Mary Jane comes in so many varieties, and is so incredibly easy on my body, that I can only imagine she (yes, flowering cannabis plants are female) and I will be close for a good long while. When I imagine myself in 15 or 20 years, I conjure an image of a self-possessed woman with long silver hair, a boho-chunky-jewelry vibe, and a rose petal joint in one hand.

“Yes, flowering cannabis plants are female.”

How did you come out of the weed closet, and how do you recommend that parents join you?

I like to say that coming out of the weed closet is a process, not necessarily a one-and-done kind of deal. For instance, I’m visibly “out” as a weed mom on the internet and, quite obviously, in my book… but I’m not particularly out when meeting new folks in my prohibition state neighborhood. I protect myself and my family by practicing discretion until I’ve established a trusting enough relationship with a new friend or associate. That said, I talk in my book about coming out of the weed closet to the parents of my kids’ friends (even in a prohibition state) if there’s a chance they’ll find me on the internet; I like to get ahead of that conversation and make sure they understand that I’m an educated consumer and a responsible parent before they happen to associate “my name” and “weed.”

Does the same advice in ‘Weed Mom’ apply to dads?

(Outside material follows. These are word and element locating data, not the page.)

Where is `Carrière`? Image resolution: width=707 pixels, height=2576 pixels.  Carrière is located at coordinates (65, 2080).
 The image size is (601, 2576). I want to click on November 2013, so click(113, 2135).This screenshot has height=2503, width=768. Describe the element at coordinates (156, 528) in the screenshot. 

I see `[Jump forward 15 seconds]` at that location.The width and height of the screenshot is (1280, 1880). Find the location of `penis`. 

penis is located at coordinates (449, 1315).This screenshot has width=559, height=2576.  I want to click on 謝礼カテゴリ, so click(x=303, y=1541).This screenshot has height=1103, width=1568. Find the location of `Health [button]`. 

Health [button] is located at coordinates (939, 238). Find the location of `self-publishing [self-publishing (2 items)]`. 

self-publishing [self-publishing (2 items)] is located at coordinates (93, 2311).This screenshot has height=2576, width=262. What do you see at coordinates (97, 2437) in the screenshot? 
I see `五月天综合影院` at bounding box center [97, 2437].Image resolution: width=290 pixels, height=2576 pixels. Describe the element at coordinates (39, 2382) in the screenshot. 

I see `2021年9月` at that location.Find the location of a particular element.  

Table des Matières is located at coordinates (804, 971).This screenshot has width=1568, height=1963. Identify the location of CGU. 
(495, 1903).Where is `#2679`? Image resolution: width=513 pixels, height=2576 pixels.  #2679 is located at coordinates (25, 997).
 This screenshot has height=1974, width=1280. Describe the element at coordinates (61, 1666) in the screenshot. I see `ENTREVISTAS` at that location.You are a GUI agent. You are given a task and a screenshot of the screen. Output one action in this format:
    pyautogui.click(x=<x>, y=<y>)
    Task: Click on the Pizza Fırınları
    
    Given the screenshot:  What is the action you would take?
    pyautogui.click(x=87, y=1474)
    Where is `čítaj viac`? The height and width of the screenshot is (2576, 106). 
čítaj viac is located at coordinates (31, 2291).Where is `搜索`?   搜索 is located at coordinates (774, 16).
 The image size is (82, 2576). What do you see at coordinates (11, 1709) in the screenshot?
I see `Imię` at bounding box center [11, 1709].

I think a lot of the info in can apply to parents of any gender… certainly canna-curious dads can learn about stuff like the origins of prohibition (spoiler alert: it was about racism and money, not public safety), cannabis science, and how to decode products in the legal marketplace. I think dads could also find some useful info in the chapter on sex, as well as the chapters on talking to kids and older folks about the plant.But overall, I’d say that the book is centered on the experience of women and moms-both from a biological standpoint (with consumption tips geared toward improvements in mood, stress, sleep, sex, and minor pain in a woman’s body) and a cultural one. The voice, tone, and humor in Weed Mom is about the lived experience of mothering today; whether you’re a working mom, a stay-home mom, or something in between… most of us struggle, to some degree or another, with figuring out who we are in the world after having kids. Since cannabis has been such a help for me in rediscovering myself post-kids, I wrote the book to help other moms do the same.